# [Task statement]
The full listing is to be written out again, unchanged.

Extracted entries Start Marker

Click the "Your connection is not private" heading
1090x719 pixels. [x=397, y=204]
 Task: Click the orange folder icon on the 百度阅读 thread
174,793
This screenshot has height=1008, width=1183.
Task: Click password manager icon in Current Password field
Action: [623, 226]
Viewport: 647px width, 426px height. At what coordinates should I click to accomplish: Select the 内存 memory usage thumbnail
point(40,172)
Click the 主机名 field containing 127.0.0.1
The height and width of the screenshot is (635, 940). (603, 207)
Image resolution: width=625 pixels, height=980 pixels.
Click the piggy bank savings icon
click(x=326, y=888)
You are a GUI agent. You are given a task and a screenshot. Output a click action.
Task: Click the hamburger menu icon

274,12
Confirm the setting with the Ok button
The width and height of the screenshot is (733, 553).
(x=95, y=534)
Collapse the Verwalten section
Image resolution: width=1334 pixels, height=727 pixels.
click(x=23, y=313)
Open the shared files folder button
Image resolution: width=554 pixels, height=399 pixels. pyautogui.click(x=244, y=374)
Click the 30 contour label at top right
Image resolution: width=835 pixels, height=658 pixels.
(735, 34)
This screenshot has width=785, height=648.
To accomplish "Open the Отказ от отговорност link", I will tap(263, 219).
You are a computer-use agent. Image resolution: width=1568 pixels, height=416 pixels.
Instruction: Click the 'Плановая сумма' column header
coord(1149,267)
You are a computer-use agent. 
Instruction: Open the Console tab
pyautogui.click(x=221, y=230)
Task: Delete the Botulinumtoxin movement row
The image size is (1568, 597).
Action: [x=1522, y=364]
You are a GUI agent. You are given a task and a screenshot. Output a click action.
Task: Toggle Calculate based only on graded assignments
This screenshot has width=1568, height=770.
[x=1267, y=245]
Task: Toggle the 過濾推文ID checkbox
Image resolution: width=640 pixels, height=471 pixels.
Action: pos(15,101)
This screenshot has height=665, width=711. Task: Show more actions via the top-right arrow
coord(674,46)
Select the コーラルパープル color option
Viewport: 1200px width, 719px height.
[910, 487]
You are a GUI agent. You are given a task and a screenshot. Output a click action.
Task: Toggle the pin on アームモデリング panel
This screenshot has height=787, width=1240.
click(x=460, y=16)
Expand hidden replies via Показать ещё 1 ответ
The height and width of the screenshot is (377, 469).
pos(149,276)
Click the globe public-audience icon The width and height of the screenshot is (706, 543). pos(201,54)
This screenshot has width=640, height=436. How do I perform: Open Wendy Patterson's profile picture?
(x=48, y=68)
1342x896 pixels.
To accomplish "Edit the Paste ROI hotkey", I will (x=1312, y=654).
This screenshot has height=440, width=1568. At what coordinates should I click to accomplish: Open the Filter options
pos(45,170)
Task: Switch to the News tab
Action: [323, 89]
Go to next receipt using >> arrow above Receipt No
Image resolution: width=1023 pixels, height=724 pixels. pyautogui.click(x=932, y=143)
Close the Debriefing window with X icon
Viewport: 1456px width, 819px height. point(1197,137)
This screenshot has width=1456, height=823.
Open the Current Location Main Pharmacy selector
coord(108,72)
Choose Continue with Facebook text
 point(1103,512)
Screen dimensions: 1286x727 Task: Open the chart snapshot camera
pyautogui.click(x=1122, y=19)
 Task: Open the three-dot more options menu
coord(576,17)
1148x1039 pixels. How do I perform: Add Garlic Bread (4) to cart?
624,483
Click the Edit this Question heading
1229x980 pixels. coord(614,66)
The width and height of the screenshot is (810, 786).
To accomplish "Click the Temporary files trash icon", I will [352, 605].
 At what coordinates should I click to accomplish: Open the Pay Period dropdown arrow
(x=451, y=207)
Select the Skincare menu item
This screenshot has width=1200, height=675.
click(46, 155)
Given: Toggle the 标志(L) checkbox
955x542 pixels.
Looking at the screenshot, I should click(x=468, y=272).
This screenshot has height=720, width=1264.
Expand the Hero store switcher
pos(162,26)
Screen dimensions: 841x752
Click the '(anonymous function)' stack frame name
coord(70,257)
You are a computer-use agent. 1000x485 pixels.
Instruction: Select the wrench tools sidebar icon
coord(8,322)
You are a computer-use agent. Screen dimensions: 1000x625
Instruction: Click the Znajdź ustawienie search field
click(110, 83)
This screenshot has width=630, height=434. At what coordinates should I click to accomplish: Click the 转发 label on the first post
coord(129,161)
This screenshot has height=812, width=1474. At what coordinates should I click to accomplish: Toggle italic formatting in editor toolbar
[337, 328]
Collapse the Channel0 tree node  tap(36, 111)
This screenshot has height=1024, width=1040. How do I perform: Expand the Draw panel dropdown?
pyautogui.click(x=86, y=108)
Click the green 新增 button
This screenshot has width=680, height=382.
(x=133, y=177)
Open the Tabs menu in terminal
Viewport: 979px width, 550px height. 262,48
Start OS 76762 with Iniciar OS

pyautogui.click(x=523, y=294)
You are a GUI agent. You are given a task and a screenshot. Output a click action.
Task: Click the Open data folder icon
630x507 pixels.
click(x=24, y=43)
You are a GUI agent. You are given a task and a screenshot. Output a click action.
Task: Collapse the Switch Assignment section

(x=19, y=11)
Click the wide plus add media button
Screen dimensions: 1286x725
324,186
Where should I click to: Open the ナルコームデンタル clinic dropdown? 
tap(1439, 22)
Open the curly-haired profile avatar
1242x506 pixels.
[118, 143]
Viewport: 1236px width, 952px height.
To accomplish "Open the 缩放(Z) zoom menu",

Extracted entries End Marker

# [Response to this exercise]
Click the "Your connection is not private" heading
1090x719 pixels. [x=397, y=204]
 Task: Click the orange folder icon on the 百度阅读 thread
174,793
This screenshot has height=1008, width=1183.
Task: Click password manager icon in Current Password field
Action: [623, 226]
Viewport: 647px width, 426px height. At what coordinates should I click to accomplish: Select the 内存 memory usage thumbnail
point(40,172)
Click the 主机名 field containing 127.0.0.1
The height and width of the screenshot is (635, 940). (603, 207)
Image resolution: width=625 pixels, height=980 pixels.
Click the piggy bank savings icon
click(x=326, y=888)
You are a GUI agent. You are given a task and a screenshot. Output a click action.
Task: Click the hamburger menu icon

274,12
Confirm the setting with the Ok button
The width and height of the screenshot is (733, 553).
(x=95, y=534)
Collapse the Verwalten section
Image resolution: width=1334 pixels, height=727 pixels.
click(x=23, y=313)
Open the shared files folder button
Image resolution: width=554 pixels, height=399 pixels. pyautogui.click(x=244, y=374)
Click the 30 contour label at top right
Image resolution: width=835 pixels, height=658 pixels.
(735, 34)
This screenshot has width=785, height=648.
To accomplish "Open the Отказ от отговорност link", I will tap(263, 219).
You are a computer-use agent. Image resolution: width=1568 pixels, height=416 pixels.
Instruction: Click the 'Плановая сумма' column header
coord(1149,267)
You are a computer-use agent. 
Instruction: Open the Console tab
pyautogui.click(x=221, y=230)
Task: Delete the Botulinumtoxin movement row
The image size is (1568, 597).
Action: [x=1522, y=364]
You are a GUI agent. You are given a task and a screenshot. Output a click action.
Task: Toggle Calculate based only on graded assignments
This screenshot has width=1568, height=770.
[x=1267, y=245]
Task: Toggle the 過濾推文ID checkbox
Image resolution: width=640 pixels, height=471 pixels.
Action: pos(15,101)
This screenshot has height=665, width=711. Task: Show more actions via the top-right arrow
coord(674,46)
Select the コーラルパープル color option
Viewport: 1200px width, 719px height.
[910, 487]
You are a GUI agent. You are given a task and a screenshot. Output a click action.
Task: Toggle the pin on アームモデリング panel
This screenshot has height=787, width=1240.
click(x=460, y=16)
Expand hidden replies via Показать ещё 1 ответ
The height and width of the screenshot is (377, 469).
pos(149,276)
Click the globe public-audience icon The width and height of the screenshot is (706, 543). pos(201,54)
This screenshot has width=640, height=436. How do I perform: Open Wendy Patterson's profile picture?
(x=48, y=68)
1342x896 pixels.
To accomplish "Edit the Paste ROI hotkey", I will (x=1312, y=654).
This screenshot has height=440, width=1568. At what coordinates should I click to accomplish: Open the Filter options
pos(45,170)
Task: Switch to the News tab
Action: [323, 89]
Go to next receipt using >> arrow above Receipt No
Image resolution: width=1023 pixels, height=724 pixels. pyautogui.click(x=932, y=143)
Close the Debriefing window with X icon
Viewport: 1456px width, 819px height. point(1197,137)
This screenshot has width=1456, height=823.
Open the Current Location Main Pharmacy selector
coord(108,72)
Choose Continue with Facebook text
 point(1103,512)
Screen dimensions: 1286x727 Task: Open the chart snapshot camera
pyautogui.click(x=1122, y=19)
 Task: Open the three-dot more options menu
coord(576,17)
1148x1039 pixels. How do I perform: Add Garlic Bread (4) to cart?
624,483
Click the Edit this Question heading
1229x980 pixels. coord(614,66)
The width and height of the screenshot is (810, 786).
To accomplish "Click the Temporary files trash icon", I will [352, 605].
 At what coordinates should I click to accomplish: Open the Pay Period dropdown arrow
(x=451, y=207)
Select the Skincare menu item
This screenshot has width=1200, height=675.
click(46, 155)
Given: Toggle the 标志(L) checkbox
955x542 pixels.
Looking at the screenshot, I should click(x=468, y=272).
This screenshot has height=720, width=1264.
Expand the Hero store switcher
pos(162,26)
Screen dimensions: 841x752
Click the '(anonymous function)' stack frame name
coord(70,257)
You are a computer-use agent. 1000x485 pixels.
Instruction: Select the wrench tools sidebar icon
coord(8,322)
You are a computer-use agent. Screen dimensions: 1000x625
Instruction: Click the Znajdź ustawienie search field
click(110, 83)
This screenshot has width=630, height=434. At what coordinates should I click to accomplish: Click the 转发 label on the first post
coord(129,161)
This screenshot has height=812, width=1474. At what coordinates should I click to accomplish: Toggle italic formatting in editor toolbar
[337, 328]
Collapse the Channel0 tree node  tap(36, 111)
This screenshot has height=1024, width=1040. How do I perform: Expand the Draw panel dropdown?
pyautogui.click(x=86, y=108)
Click the green 新增 button
This screenshot has width=680, height=382.
(x=133, y=177)
Open the Tabs menu in terminal
Viewport: 979px width, 550px height. 262,48
Start OS 76762 with Iniciar OS

pyautogui.click(x=523, y=294)
You are a GUI agent. You are given a task and a screenshot. Output a click action.
Task: Click the Open data folder icon
630x507 pixels.
click(x=24, y=43)
You are a GUI agent. You are given a task and a screenshot. Output a click action.
Task: Collapse the Switch Assignment section

(x=19, y=11)
Click the wide plus add media button
Screen dimensions: 1286x725
324,186
Where should I click to: Open the ナルコームデンタル clinic dropdown? 
tap(1439, 22)
Open the curly-haired profile avatar
1242x506 pixels.
[118, 143]
Viewport: 1236px width, 952px height.
To accomplish "Open the 缩放(Z) zoom menu",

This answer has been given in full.